Entries supplied ->
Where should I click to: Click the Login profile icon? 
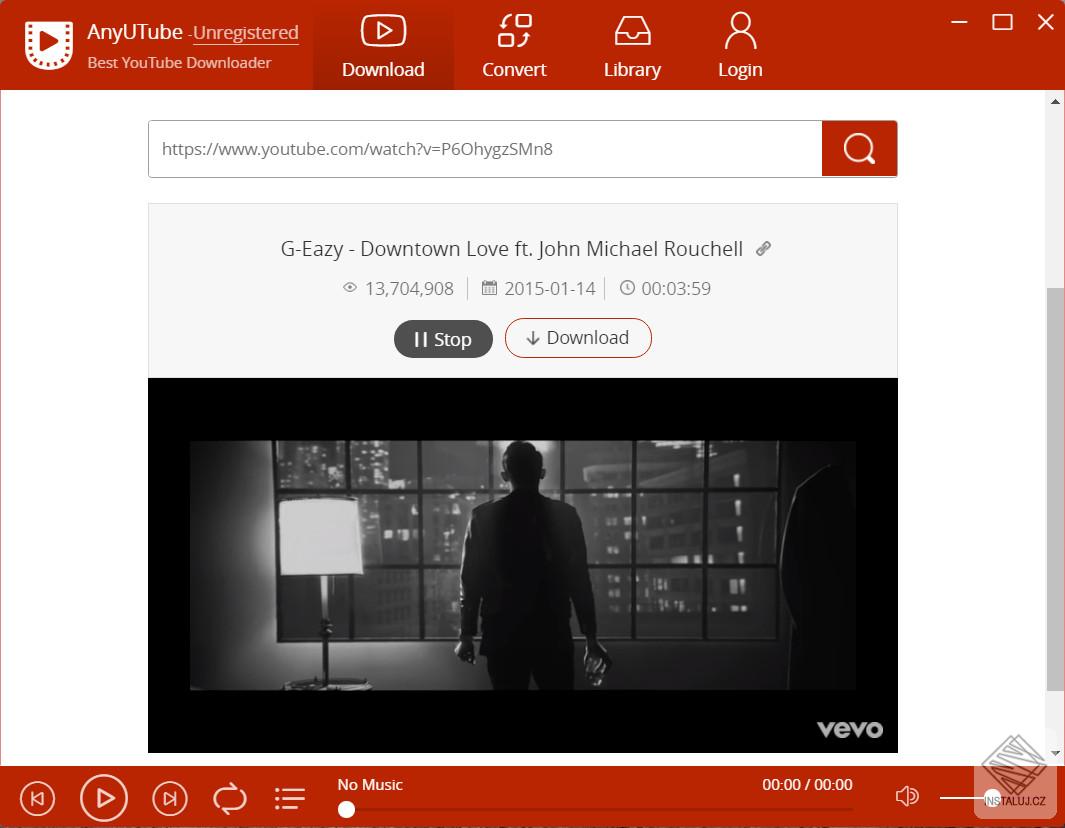point(740,32)
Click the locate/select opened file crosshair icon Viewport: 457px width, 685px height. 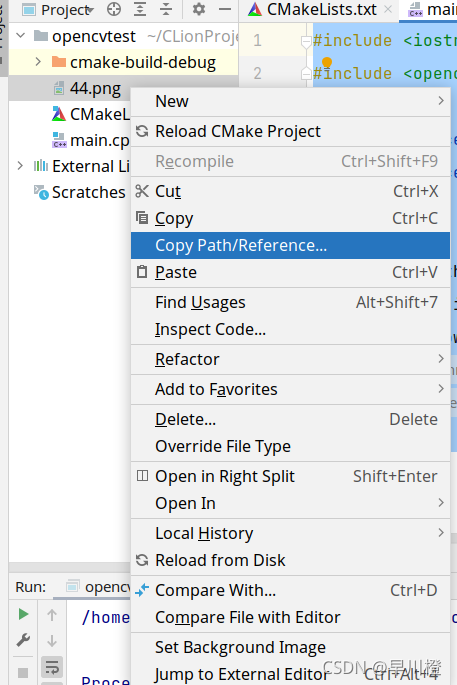click(x=114, y=9)
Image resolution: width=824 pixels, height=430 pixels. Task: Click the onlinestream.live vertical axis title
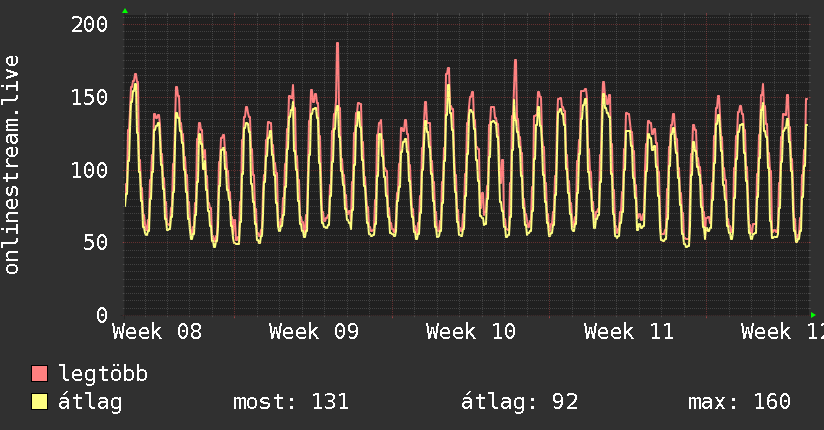(x=13, y=165)
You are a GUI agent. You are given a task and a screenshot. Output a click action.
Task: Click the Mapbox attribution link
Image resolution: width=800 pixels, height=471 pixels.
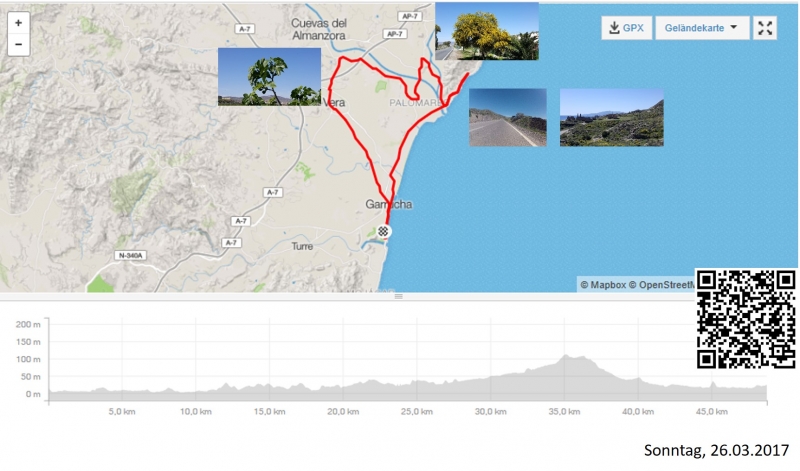[x=606, y=284]
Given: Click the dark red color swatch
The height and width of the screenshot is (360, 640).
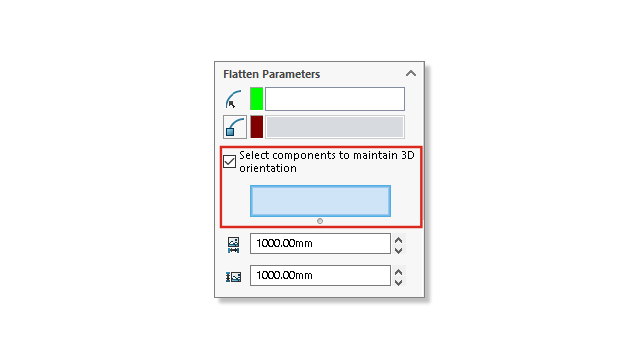Looking at the screenshot, I should [x=256, y=127].
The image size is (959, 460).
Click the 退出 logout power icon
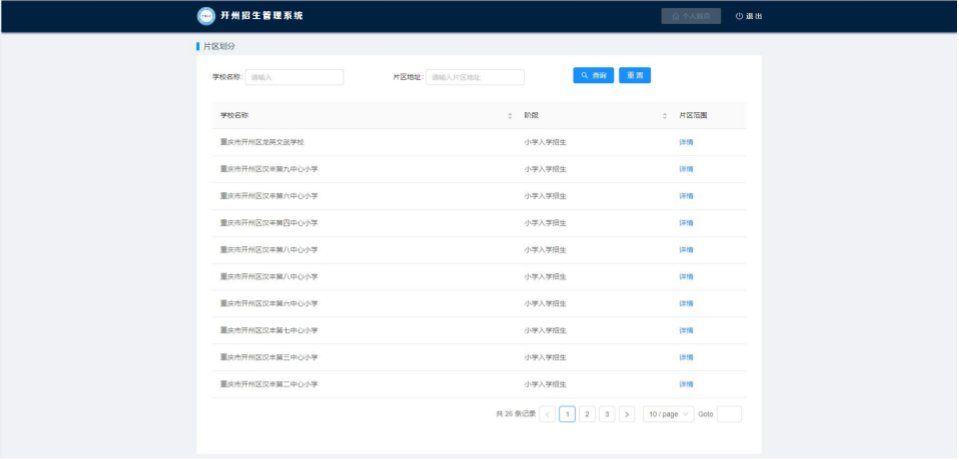tap(739, 16)
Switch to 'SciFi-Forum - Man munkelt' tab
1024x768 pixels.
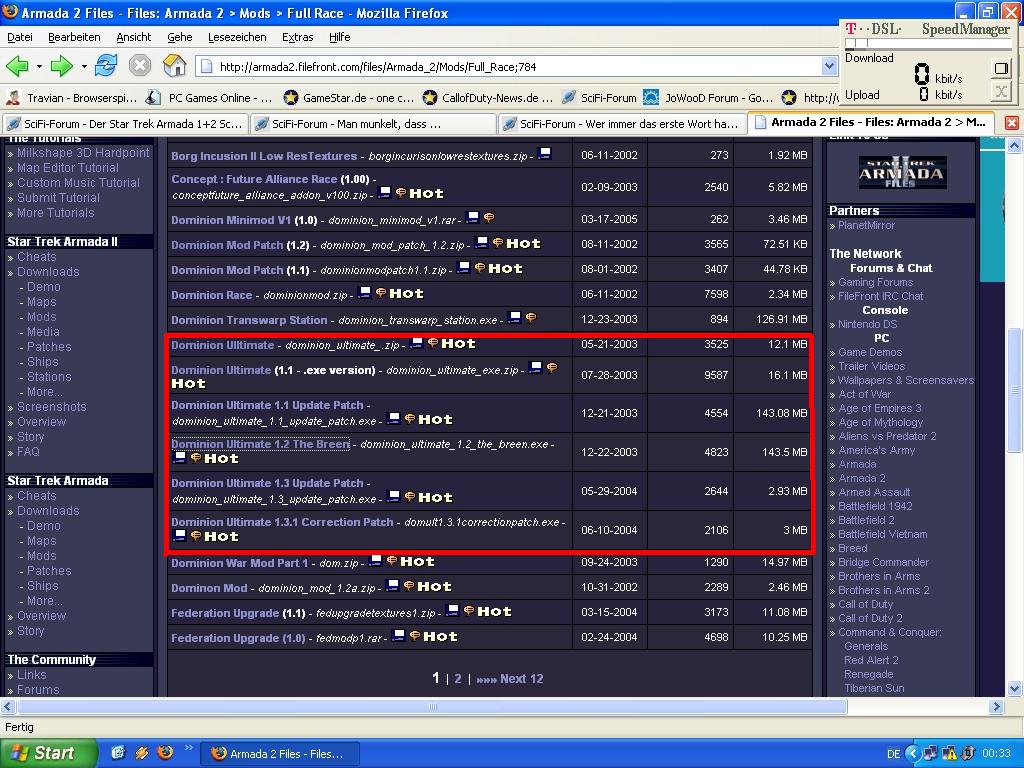[372, 123]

Task ->
Copy out the lines above from the line containing "Image resolution: width=824" through the line containing "Given: Click the dark red color swatch", exactly, and keep the pictures out.

Response to this task ->
Image resolution: width=824 pixels, height=430 pixels. Task: Click the onlinestream.live vertical axis title
(x=13, y=165)
You are a GUI agent. You are given a task and a screenshot. Output a click action.
Task: Click the Mapbox attribution link
Image resolution: width=800 pixels, height=471 pixels.
[x=606, y=284]
Given: Click the dark red color swatch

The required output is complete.